[Task 1] Quote word for word the section of the guide to extracting hardcoded subtitles that begins with the words containing "Hardcoded subtitles (also" and ends with "(Optical Character Recognition).".
[Task 2] Continue the guide to extracting hardcoded subtitles from the point where it stops.

[Provided passage]
####################
Hardcoded subtitles (burned-in captions) are text baked permanently into video frames — they cannot be turned off, copied, or edited without OCR extraction. AI-powered OCR can read this text frame-by-frame, reconstruct timing, and output an editable SRT file. This guide covers all major scenarios: Chinese short dramas, Japanese anime, variety shows, and old movies — with step-by-step instructions for extracting, editing, and translating hardcoded subtitles locally on your Mac.
What are hardcoded subtitles, and how are they different from soft subtitles?
Subtitles come in two fundamentally different forms, and the distinction matters for extraction.
Soft subtitles (also called external or toggleable subtitles) are separate text files — SRT, ASS, or VTT — that a video player overlays during playback. You can turn them on or off, switch languages, and edit the text file directly. YouTube subtitle tracks, Netflix language options, and downloaded .srt files are all soft subtitles.
Hardcoded subtitles (also called burned-in, embedded, or open captions) are part of the video image itself. During video editing, the text was rendered directly onto each frame. There is no separate text layer — the subtitle pixels are indistinguishable from the rest of the image to a video player.
The key consequence: you cannot extract hardcoded subtitles by simply opening the video file and looking for a text track. The only way to recover the text is to "read" it from the image using OCR (Optical Character Recognition).
How to tell which type you have:
- If your video player has a subtitle toggle button and the text disappears when you turn it off → soft subtitles
- If the text stays visible regardless of player settings → hardcoded
- If you open the video in VLC → Subtitle menu → and no tracks are listed → hardcoded
- If you run
ffprobe -i video.mp4and see no subtitle stream → hardcoded
Why would you need to extract hardcoded subtitles?
There are four primary reasons people extract burned-in subtitles from video:
1. Translation to another language
This is the most common use case. You have a video with Chinese hardcoded subtitles (common on Douyin, Bilibili, WeChat Channels) and want to translate them to English, Japanese, or another language. You cannot translate what you cannot edit — so extraction comes first.
2. Creating a searchable transcript
Researchers, journalists, and archivists often need text versions of video content for indexing, searching, and citing. Hardcoded subtitles contain the information but are trapped in pixel form.
3. Re-styling or repositioning subtitles
The burned-in subtitles may be poorly positioned (covering important visuals), too small to read on mobile, or styled in a way that clashes with your use case. Extracting the text lets you re-render it with your preferred font, size, color, and position.
####################
[Material provided]
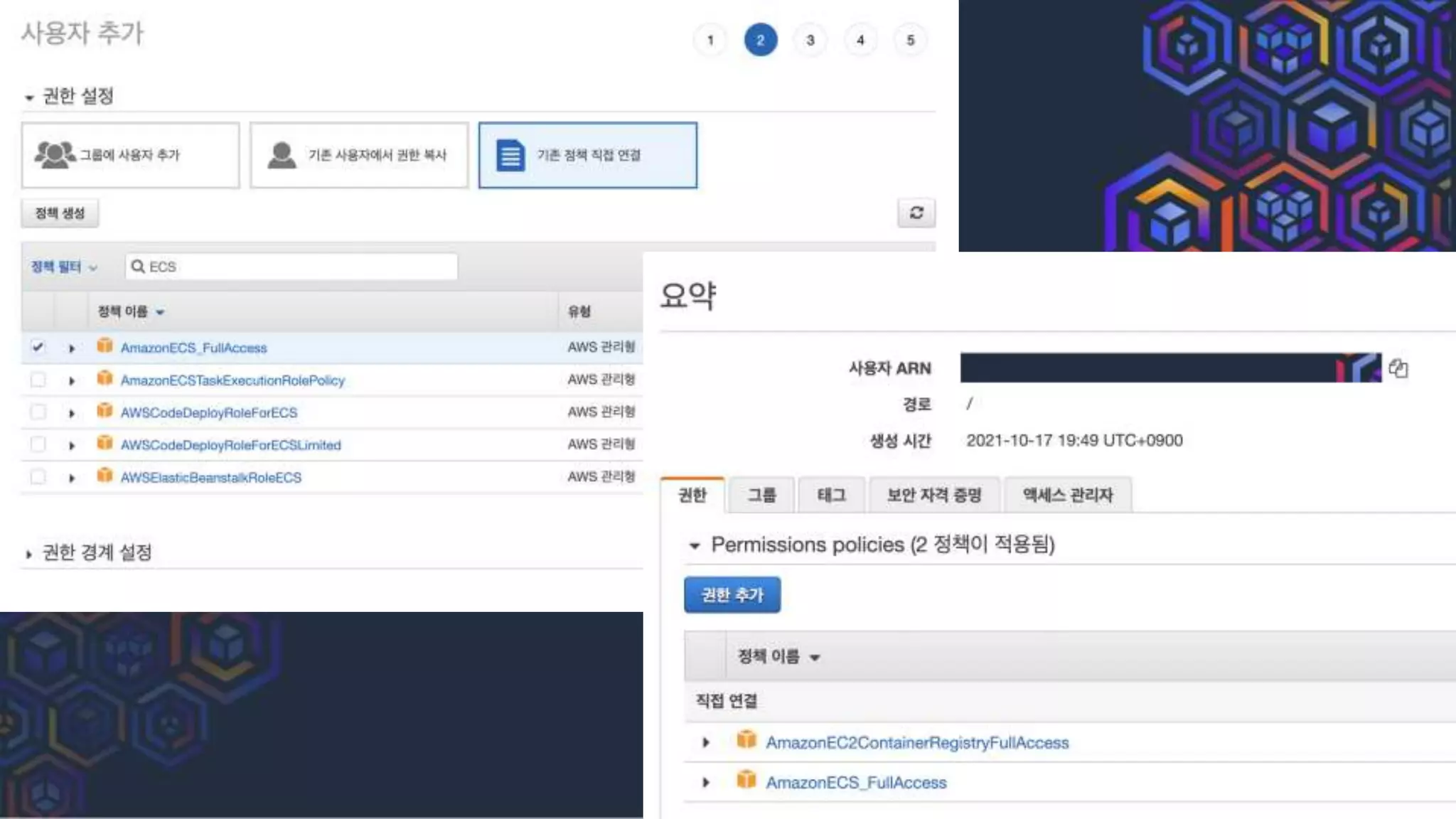Click the AmazonEC2ContainerRegistryFullAccess box icon
This screenshot has width=1456, height=819.
pos(746,740)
####################
[Reply 1]
Hardcoded subtitles (also called burned-in, embedded, or open captions) are part of the video image itself. During video editing, the text was rendered directly onto each frame. There is no separate text layer — the subtitle pixels are indistinguishable from the rest of the image to a video player.
The key consequence: you cannot extract hardcoded subtitles by simply opening the video file and looking for a text track. The only way to recover the text is to "read" it from the image using OCR (Optical Character Recognition).

[Reply 2]
4. Accessibility and compliance
Platforms like YouTube require subtitle files (not burned-in text) for their auto-translate feature and accessibility tools. Extracting hardcoded subtitles to SRT format makes the content accessible to screen readers, auto-translation, and hearing-impaired viewers who use customized caption settings.
How does OCR subtitle extraction actually work?
OCR subtitle extraction is a four-stage pipeline: frame sampling, text detection, character recognition, and deduplication with timestamp assignment. Understanding these stages helps you troubleshoot accuracy issues.
Stage 1: Frame sampling
A video at 30fps contains 1,800 frames per minute. Most subtitles stay on screen for 2-5 seconds, meaning only a fraction of frames contain new text. Smart OCR tools sample frames at intervals (e.g., every 0.5 seconds) and detect when the subtitle text changes, rather than processing every single frame.
This is why processing speed varies — a 10-minute video with 60 subtitle lines requires recognizing ~120 frames (entry + exit detection), not 18,000.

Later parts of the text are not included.